— start TEXT EXTRACT —

I have previously written about relationships and the cardinality of the relationship. Now is a good time to explain the two types of tables we deal with every day in a reporting data model; Fact and Dimension table. In this article, I will explain what a Dimension table is, and examples of it, and how it can be created. Although examples of this article are all using Power BI and Power Query, the basics of modeling are valid regardless of the tool that you use. If you heard about Dimension and have no idea what it is, or if you haven’t heard about it and you want to build a data model for reporting, this article is what you need to read. If you like to learn more about Power BI, read Power BI book from Rookie to Rock Star.

— end TEXT EXTRACT —

DIRECTIVES:
a – Condense the paragraph that begins "I have previously written" from the introduction on dimension tables into a short bulleted list that keeps its main facts.
b – Reproduce the stretch of the introduction on dimension tables from "I have previously" through "to Rock Star.".
The listing that comes next has no connection to the introduction on dimension tables.

— start DATA PROVIDED —

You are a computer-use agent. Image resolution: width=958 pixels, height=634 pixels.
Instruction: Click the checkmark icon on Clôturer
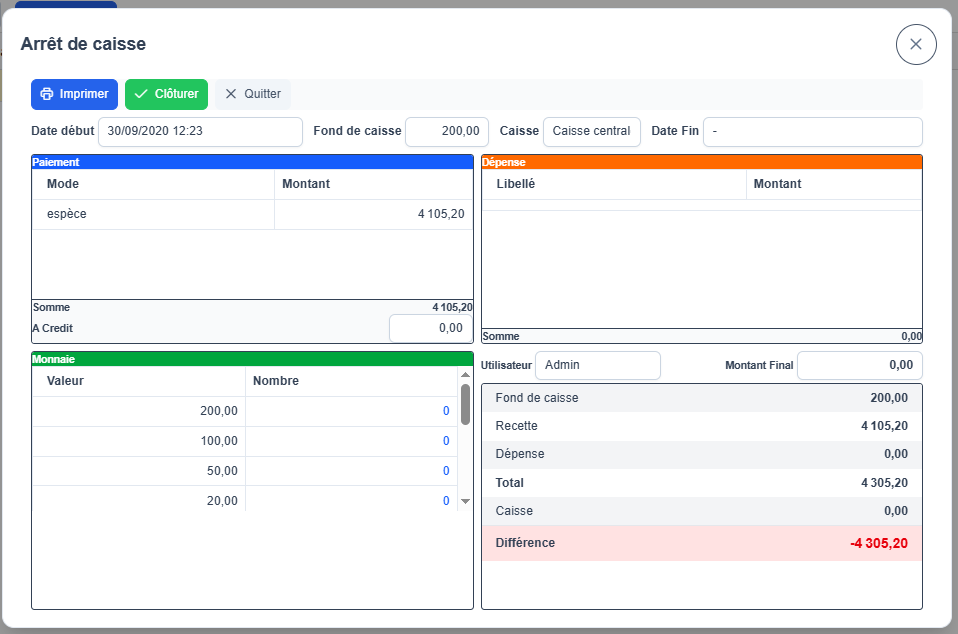(141, 94)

— end DATA PROVIDED —

FULL SOLUTIONS:
a –
- The author has already written about relationships and their cardinality.
- A reporting data model uses two types of tables every day: Fact and Dimension tables.
- This article explains what a Dimension table is, gives examples, and shows how to create one.
- The examples use Power BI and Power Query, but the modeling basics apply to any tool.
- The article is meant for readers who have heard of Dimension tables without understanding them, and for those building a reporting data model who have never heard of them.
- Readers who want to learn more about Power BI can read the book *Power BI from Rookie to Rock Star*.

b –
I have previously written about relationships and the cardinality of the relationship. Now is a good time to explain the two types of tables we deal with every day in a reporting data model; Fact and Dimension table. In this article, I will explain what a Dimension table is, and examples of it, and how it can be created. Although examples of this article are all using Power BI and Power Query, the basics of modeling are valid regardless of the tool that you use. If you heard about Dimension and have no idea what it is, or if you haven’t heard about it and you want to build a data model for reporting, this article is what you need to read. If you like to learn more about Power BI, read Power BI book from Rookie to Rock Star.